We will define all the members of the BMP family targeted by murine and human ERFE using assays for
both bioactivity and direct physical interaction. We will define the bioactive segment of ERFE and perform
complete structure-function analysis of the specific amino acids required for ERFE bioactivity.
2. Analyze the hematological effects of increased ERFE concentrations in vivo. In mouse models of
graded ERFE overexpression, we will analyze the effect of ERFE on iron loading and erythropoiesis, and
identify which effects are independent of hepcidin. To study the effects of high ERFE in ß-thalassemia, we
will introduce the ERFE transgene into the th3/+ model of ß-thalassemia and examine erythropoiesis and
iron overload. Finally, we will test the ability of a therapeutic anti-ERFE Mab to reverse the effects of ERFE.

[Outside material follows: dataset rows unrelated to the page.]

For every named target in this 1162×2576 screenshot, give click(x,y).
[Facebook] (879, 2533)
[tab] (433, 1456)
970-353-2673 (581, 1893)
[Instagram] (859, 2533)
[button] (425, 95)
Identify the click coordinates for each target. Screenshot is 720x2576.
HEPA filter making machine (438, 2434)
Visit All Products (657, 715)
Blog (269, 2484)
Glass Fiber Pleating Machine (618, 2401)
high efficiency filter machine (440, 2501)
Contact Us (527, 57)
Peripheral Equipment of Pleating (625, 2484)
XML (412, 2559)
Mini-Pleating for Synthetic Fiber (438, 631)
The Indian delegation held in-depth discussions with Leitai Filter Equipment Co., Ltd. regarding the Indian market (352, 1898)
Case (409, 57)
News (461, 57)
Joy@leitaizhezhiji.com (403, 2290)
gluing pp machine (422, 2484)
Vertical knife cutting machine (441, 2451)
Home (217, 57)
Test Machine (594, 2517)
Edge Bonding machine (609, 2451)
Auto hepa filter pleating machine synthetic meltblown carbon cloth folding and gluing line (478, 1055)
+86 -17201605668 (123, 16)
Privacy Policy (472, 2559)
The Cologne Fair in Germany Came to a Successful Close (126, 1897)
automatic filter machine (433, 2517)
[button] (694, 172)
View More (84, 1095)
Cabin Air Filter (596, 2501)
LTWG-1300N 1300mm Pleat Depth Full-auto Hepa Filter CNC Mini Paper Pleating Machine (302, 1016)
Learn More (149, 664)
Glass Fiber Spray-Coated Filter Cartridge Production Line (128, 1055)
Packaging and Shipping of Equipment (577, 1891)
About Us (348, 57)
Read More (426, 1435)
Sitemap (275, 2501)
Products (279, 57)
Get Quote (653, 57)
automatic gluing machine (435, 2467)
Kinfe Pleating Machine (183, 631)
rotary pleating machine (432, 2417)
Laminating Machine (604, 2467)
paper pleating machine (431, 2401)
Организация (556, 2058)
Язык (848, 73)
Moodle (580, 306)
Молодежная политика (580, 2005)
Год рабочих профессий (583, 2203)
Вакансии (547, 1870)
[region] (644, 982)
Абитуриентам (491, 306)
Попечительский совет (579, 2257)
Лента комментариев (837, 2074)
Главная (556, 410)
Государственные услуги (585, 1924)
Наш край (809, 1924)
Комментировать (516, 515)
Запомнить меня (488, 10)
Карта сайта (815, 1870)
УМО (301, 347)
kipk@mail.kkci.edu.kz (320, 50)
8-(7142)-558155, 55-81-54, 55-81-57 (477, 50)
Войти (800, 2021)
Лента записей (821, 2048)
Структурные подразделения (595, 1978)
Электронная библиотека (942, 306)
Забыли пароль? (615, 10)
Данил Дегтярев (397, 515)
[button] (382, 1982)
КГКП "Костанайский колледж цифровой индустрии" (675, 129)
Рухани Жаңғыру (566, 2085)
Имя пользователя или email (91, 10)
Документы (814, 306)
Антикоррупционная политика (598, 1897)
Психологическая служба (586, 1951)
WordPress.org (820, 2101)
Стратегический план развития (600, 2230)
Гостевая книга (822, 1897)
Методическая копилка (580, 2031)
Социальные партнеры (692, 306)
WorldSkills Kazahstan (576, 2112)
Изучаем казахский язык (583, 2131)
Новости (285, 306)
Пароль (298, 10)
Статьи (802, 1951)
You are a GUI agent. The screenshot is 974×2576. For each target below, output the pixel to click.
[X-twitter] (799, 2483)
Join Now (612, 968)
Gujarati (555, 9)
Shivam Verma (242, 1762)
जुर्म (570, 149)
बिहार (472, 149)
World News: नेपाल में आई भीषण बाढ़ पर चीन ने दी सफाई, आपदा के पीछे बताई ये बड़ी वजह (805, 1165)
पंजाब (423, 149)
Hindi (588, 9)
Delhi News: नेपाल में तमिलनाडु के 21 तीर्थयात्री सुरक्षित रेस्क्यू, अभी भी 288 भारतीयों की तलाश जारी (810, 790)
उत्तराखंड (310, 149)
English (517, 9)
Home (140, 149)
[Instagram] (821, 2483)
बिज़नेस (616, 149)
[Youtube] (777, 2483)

3. Elucidate the nonhematological effects of increased ERFE concentrations in vivo. Using transgenic
ERFE mice, we will define the effects of ERFE on the brain, somatic growth, bone and adipose tissues, and
renal development, all of which were affected in our preliminary characterization.
Successful completion of the proposed studies will answer longstanding questions about a fundamental aspect
of human and vertebrate biology, the mechanism by which the supply of iron is matched to the varying iron
requirements of erythropoiesis. The work will provide important insights into the pathogenesis of iron overload
in ß-thalassemia and other anemias with ineffective erythropoiesis, globally very common diseases, and enhance
the understanding of the mechanisms that cause the debilitating systemic effects of these diseases.